25. Find a local tour- either like FreeTours on Foot or Tours by Locals and arrive at the meeting point a little early to chat with the guide and find out where locals go. — April B.
Use an eSim to avoid roaming fees. We suggest Airalo!
26. I hit the post office to buy stamps, see how long locals have to spend paying bills (it took me almost an hour in Rome to buy 2 stamps) – go to the store almost immediately to see what locals have on shelves and prices – best way to understand the culture is to do what locals do, shop where they shop. – Gloria B.

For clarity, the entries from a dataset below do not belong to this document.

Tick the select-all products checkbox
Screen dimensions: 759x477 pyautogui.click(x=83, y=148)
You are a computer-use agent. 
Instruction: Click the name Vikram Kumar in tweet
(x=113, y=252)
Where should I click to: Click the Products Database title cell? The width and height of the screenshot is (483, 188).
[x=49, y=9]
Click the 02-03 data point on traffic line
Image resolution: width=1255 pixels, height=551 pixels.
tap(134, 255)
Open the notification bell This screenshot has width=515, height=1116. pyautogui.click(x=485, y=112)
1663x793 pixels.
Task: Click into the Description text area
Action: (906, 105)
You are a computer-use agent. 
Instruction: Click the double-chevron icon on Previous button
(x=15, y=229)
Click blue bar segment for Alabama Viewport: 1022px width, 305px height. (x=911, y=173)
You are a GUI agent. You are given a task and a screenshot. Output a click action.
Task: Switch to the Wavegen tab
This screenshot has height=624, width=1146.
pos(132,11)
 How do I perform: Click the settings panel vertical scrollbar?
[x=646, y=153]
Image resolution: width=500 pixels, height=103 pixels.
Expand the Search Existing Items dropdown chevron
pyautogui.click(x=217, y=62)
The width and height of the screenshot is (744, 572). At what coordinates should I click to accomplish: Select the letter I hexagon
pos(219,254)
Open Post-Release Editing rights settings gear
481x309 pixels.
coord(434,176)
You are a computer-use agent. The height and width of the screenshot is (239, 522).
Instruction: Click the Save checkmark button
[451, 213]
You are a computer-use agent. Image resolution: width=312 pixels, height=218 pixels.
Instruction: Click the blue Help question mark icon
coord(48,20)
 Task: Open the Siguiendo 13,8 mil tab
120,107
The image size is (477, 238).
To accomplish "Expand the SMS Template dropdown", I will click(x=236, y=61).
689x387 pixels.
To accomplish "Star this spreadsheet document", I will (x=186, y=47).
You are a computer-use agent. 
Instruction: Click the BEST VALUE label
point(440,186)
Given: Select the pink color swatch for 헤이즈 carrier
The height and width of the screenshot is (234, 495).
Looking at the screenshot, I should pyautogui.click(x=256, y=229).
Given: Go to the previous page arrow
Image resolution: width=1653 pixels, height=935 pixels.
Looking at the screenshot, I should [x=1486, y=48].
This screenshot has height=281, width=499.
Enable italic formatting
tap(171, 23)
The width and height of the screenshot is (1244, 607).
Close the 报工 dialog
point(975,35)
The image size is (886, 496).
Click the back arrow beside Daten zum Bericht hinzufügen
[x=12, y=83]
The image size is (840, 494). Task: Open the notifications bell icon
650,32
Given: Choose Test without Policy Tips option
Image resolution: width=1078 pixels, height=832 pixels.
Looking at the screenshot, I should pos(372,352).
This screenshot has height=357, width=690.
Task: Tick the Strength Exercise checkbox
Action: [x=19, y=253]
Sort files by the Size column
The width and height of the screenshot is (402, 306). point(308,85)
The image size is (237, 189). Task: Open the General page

27. Sunblock is your best beauty product. Never go without it. — Jacqueline S. (Note: Please make sure it’s reef-safe like Badger Balm sunscreen, a women-owned business that strives to protect natural resources and incorporate climate justice into their everyday production. Their products are chemical-free and reef safe.)
28. Your smart phone is a great companion. There are a plethora of apps to help you make the best of your time, from translation, maps, to tours, guides to various places, and transport options. Then there are your emergency contacts, entertainment, and photos. Before I go somewhere I download relevant guides and then gather any apps that might be useful and put them in a folder on the front page of my phone. That way they are readily found. When I get home I put them back into the appropriate folder ready to be found for my next trip. — Margaret B.
29. Your local Apple store offers free courses on topics like iphone photography and privacy. Most are 30 minutes and pretty fun to attend. — Carolyn R.
30. Always ask for late checkout the moment you arrive. Get a room away from the elevator bank or ice machine. — Bonnie R.
31. If you become ill and need a doctor in France, there is an organization called SOS Doctors. They will send a Doctor to wherever you are staying. I’ve used them three times, and the total for each visit was around 70 euros, including prescriptions. (Food poisoning in Paris, bad back in Strasbourg, 2022) — Louise W.
32. Having been struck down yesterday by a hideous, dizzying cold in Italy, I sure wish I had brought more cold medication from home (cheaper, directions in English, would not have had to leave my room to find.) Also, bring covid tests with you!! — Martha C.
33. I’m an American and rented a car last year in the UK. I found the price on Budget’s US website was much cheaper than on their UK site. Worth checking. — Rachel G.
34. I like to visit local grocery stores and pick food up to eat, when I don’t feel like a big dining experience. I also check out craft shops or markets. If I can score some yarn to take home, I’m a winner. — Joy F.